§ **Work request**: When every entry has been read, print each one back exactly.

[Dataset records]
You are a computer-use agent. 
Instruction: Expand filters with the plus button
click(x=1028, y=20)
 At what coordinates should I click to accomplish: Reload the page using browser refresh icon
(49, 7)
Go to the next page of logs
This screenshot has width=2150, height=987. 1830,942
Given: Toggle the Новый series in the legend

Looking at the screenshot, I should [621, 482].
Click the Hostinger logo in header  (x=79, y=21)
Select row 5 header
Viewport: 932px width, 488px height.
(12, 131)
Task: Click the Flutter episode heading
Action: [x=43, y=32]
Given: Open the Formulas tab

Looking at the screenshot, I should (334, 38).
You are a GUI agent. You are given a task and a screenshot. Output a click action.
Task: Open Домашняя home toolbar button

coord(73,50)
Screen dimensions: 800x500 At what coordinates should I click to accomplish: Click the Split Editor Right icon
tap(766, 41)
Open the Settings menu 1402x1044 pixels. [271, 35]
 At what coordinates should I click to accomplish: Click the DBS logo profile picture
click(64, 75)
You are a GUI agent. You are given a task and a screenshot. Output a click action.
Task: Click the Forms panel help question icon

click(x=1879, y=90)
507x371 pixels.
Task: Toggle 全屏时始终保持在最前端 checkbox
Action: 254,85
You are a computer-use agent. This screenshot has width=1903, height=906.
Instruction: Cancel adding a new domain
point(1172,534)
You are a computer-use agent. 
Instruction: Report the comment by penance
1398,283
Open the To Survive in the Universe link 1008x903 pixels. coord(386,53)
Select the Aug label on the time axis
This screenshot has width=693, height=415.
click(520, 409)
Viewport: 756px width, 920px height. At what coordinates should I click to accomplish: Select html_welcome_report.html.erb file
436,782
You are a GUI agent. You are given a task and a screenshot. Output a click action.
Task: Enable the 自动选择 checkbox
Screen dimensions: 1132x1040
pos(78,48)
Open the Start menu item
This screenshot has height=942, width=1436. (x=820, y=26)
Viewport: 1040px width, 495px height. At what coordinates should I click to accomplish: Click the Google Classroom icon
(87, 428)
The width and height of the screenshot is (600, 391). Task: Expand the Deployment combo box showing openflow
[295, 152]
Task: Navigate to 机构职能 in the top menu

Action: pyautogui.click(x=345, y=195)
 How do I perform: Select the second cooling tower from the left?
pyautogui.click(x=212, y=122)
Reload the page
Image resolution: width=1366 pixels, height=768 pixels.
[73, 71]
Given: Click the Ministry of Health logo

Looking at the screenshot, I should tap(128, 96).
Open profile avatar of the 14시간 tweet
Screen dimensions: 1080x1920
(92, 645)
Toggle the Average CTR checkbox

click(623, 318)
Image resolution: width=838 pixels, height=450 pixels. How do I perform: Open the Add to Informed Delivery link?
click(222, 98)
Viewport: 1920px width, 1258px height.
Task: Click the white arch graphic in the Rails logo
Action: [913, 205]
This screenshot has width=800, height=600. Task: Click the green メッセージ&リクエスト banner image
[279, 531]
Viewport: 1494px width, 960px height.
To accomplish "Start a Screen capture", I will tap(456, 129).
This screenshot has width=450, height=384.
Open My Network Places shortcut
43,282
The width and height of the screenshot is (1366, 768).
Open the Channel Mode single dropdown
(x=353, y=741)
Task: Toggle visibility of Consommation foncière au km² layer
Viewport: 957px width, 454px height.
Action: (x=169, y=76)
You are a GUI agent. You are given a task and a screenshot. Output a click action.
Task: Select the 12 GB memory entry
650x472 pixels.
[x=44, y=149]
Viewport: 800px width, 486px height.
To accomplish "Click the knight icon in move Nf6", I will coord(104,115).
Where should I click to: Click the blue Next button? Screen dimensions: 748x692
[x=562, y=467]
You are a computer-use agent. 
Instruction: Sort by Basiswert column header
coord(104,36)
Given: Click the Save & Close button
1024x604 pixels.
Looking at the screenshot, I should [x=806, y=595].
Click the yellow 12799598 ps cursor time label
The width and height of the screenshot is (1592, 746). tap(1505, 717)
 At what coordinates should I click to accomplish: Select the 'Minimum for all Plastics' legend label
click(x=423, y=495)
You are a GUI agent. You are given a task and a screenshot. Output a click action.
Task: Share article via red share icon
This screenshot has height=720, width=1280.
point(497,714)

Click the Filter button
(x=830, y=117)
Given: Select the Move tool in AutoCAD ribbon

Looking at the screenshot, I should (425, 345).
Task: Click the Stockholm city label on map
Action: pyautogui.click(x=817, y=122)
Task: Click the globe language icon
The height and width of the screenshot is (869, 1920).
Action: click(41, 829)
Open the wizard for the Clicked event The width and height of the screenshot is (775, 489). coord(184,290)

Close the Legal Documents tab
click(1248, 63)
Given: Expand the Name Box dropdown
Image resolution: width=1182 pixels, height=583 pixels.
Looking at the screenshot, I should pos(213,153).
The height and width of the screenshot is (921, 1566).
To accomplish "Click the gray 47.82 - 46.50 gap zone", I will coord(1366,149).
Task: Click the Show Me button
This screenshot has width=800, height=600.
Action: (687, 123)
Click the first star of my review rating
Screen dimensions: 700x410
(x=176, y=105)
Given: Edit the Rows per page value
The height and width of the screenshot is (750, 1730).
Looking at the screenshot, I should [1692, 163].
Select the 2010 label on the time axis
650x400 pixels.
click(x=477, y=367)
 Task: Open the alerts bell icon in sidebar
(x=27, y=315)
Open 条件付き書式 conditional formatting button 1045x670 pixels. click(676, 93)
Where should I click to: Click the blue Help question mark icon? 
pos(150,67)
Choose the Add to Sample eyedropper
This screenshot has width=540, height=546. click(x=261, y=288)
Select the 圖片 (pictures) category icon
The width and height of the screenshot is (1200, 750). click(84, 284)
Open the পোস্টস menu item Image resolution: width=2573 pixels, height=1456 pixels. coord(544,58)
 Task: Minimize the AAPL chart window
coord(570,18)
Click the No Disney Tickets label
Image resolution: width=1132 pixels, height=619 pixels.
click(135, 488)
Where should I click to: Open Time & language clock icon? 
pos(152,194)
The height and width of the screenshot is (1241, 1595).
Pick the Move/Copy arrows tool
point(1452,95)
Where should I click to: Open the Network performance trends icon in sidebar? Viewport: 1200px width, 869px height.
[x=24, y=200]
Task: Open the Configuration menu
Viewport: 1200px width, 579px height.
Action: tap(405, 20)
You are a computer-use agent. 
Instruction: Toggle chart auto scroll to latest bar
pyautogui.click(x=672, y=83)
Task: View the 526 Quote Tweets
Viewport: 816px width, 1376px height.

§ **Answer to this task**:
You are a computer-use agent. 
Instruction: Expand filters with the plus button
click(x=1028, y=20)
 At what coordinates should I click to accomplish: Reload the page using browser refresh icon
(49, 7)
Go to the next page of logs
This screenshot has width=2150, height=987. 1830,942
Given: Toggle the Новый series in the legend

Looking at the screenshot, I should [621, 482].
Click the Hostinger logo in header  (x=79, y=21)
Select row 5 header
Viewport: 932px width, 488px height.
(12, 131)
Task: Click the Flutter episode heading
Action: [x=43, y=32]
Given: Open the Formulas tab

Looking at the screenshot, I should (334, 38).
You are a GUI agent. You are given a task and a screenshot. Output a click action.
Task: Open Домашняя home toolbar button

coord(73,50)
Screen dimensions: 800x500 At what coordinates should I click to accomplish: Click the Split Editor Right icon
tap(766, 41)
Open the Settings menu 1402x1044 pixels. [271, 35]
 At what coordinates should I click to accomplish: Click the DBS logo profile picture
click(64, 75)
You are a GUI agent. You are given a task and a screenshot. Output a click action.
Task: Click the Forms panel help question icon

click(x=1879, y=90)
507x371 pixels.
Task: Toggle 全屏时始终保持在最前端 checkbox
Action: 254,85
You are a computer-use agent. This screenshot has width=1903, height=906.
Instruction: Cancel adding a new domain
point(1172,534)
You are a computer-use agent. 
Instruction: Report the comment by penance
1398,283
Open the To Survive in the Universe link 1008x903 pixels. coord(386,53)
Select the Aug label on the time axis
This screenshot has width=693, height=415.
click(520, 409)
Viewport: 756px width, 920px height. At what coordinates should I click to accomplish: Select html_welcome_report.html.erb file
436,782
You are a GUI agent. You are given a task and a screenshot. Output a click action.
Task: Enable the 自动选择 checkbox
Screen dimensions: 1132x1040
pos(78,48)
Open the Start menu item
This screenshot has height=942, width=1436. (x=820, y=26)
Viewport: 1040px width, 495px height. At what coordinates should I click to accomplish: Click the Google Classroom icon
(87, 428)
The width and height of the screenshot is (600, 391). Task: Expand the Deployment combo box showing openflow
[295, 152]
Task: Navigate to 机构职能 in the top menu

Action: pyautogui.click(x=345, y=195)
 How do I perform: Select the second cooling tower from the left?
pyautogui.click(x=212, y=122)
Reload the page
Image resolution: width=1366 pixels, height=768 pixels.
[73, 71]
Given: Click the Ministry of Health logo

Looking at the screenshot, I should tap(128, 96).
Open profile avatar of the 14시간 tweet
Screen dimensions: 1080x1920
(92, 645)
Toggle the Average CTR checkbox

click(623, 318)
Image resolution: width=838 pixels, height=450 pixels. How do I perform: Open the Add to Informed Delivery link?
click(222, 98)
Viewport: 1920px width, 1258px height.
Task: Click the white arch graphic in the Rails logo
Action: [913, 205]
This screenshot has width=800, height=600. Task: Click the green メッセージ&リクエスト banner image
[279, 531]
Viewport: 1494px width, 960px height.
To accomplish "Start a Screen capture", I will tap(456, 129).
This screenshot has width=450, height=384.
Open My Network Places shortcut
43,282
The width and height of the screenshot is (1366, 768).
Open the Channel Mode single dropdown
(x=353, y=741)
Task: Toggle visibility of Consommation foncière au km² layer
Viewport: 957px width, 454px height.
Action: (x=169, y=76)
You are a GUI agent. You are given a task and a screenshot. Output a click action.
Task: Select the 12 GB memory entry
650x472 pixels.
[x=44, y=149]
Viewport: 800px width, 486px height.
To accomplish "Click the knight icon in move Nf6", I will coord(104,115).
Where should I click to: Click the blue Next button? Screen dimensions: 748x692
[x=562, y=467]
You are a computer-use agent. 
Instruction: Sort by Basiswert column header
coord(104,36)
Given: Click the Save & Close button
1024x604 pixels.
Looking at the screenshot, I should [x=806, y=595].
Click the yellow 12799598 ps cursor time label
The width and height of the screenshot is (1592, 746). tap(1505, 717)
 At what coordinates should I click to accomplish: Select the 'Minimum for all Plastics' legend label
click(x=423, y=495)
You are a GUI agent. You are given a task and a screenshot. Output a click action.
Task: Share article via red share icon
This screenshot has height=720, width=1280.
point(497,714)

Click the Filter button
(x=830, y=117)
Given: Select the Move tool in AutoCAD ribbon

Looking at the screenshot, I should (425, 345).
Task: Click the Stockholm city label on map
Action: pyautogui.click(x=817, y=122)
Task: Click the globe language icon
The height and width of the screenshot is (869, 1920).
Action: click(41, 829)
Open the wizard for the Clicked event The width and height of the screenshot is (775, 489). coord(184,290)

Close the Legal Documents tab
click(1248, 63)
Given: Expand the Name Box dropdown
Image resolution: width=1182 pixels, height=583 pixels.
Looking at the screenshot, I should pos(213,153).
The height and width of the screenshot is (921, 1566).
To accomplish "Click the gray 47.82 - 46.50 gap zone", I will coord(1366,149).
Task: Click the Show Me button
This screenshot has width=800, height=600.
Action: (687, 123)
Click the first star of my review rating
Screen dimensions: 700x410
(x=176, y=105)
Given: Edit the Rows per page value
The height and width of the screenshot is (750, 1730).
Looking at the screenshot, I should [1692, 163].
Select the 2010 label on the time axis
650x400 pixels.
click(x=477, y=367)
 Task: Open the alerts bell icon in sidebar
(x=27, y=315)
Open 条件付き書式 conditional formatting button 1045x670 pixels. click(676, 93)
Where should I click to: Click the blue Help question mark icon? 
pos(150,67)
Choose the Add to Sample eyedropper
This screenshot has width=540, height=546. click(x=261, y=288)
Select the 圖片 (pictures) category icon
The width and height of the screenshot is (1200, 750). click(84, 284)
Open the পোস্টস menu item Image resolution: width=2573 pixels, height=1456 pixels. coord(544,58)
 Task: Minimize the AAPL chart window
coord(570,18)
Click the No Disney Tickets label
Image resolution: width=1132 pixels, height=619 pixels.
click(135, 488)
Where should I click to: Open Time & language clock icon? 
pos(152,194)
The height and width of the screenshot is (1241, 1595).
Pick the Move/Copy arrows tool
point(1452,95)
Where should I click to: Open the Network performance trends icon in sidebar? Viewport: 1200px width, 869px height.
[x=24, y=200]
Task: Open the Configuration menu
Viewport: 1200px width, 579px height.
Action: tap(405, 20)
You are a computer-use agent. 
Instruction: Toggle chart auto scroll to latest bar
pyautogui.click(x=672, y=83)
Task: View the 526 Quote Tweets
Viewport: 816px width, 1376px height.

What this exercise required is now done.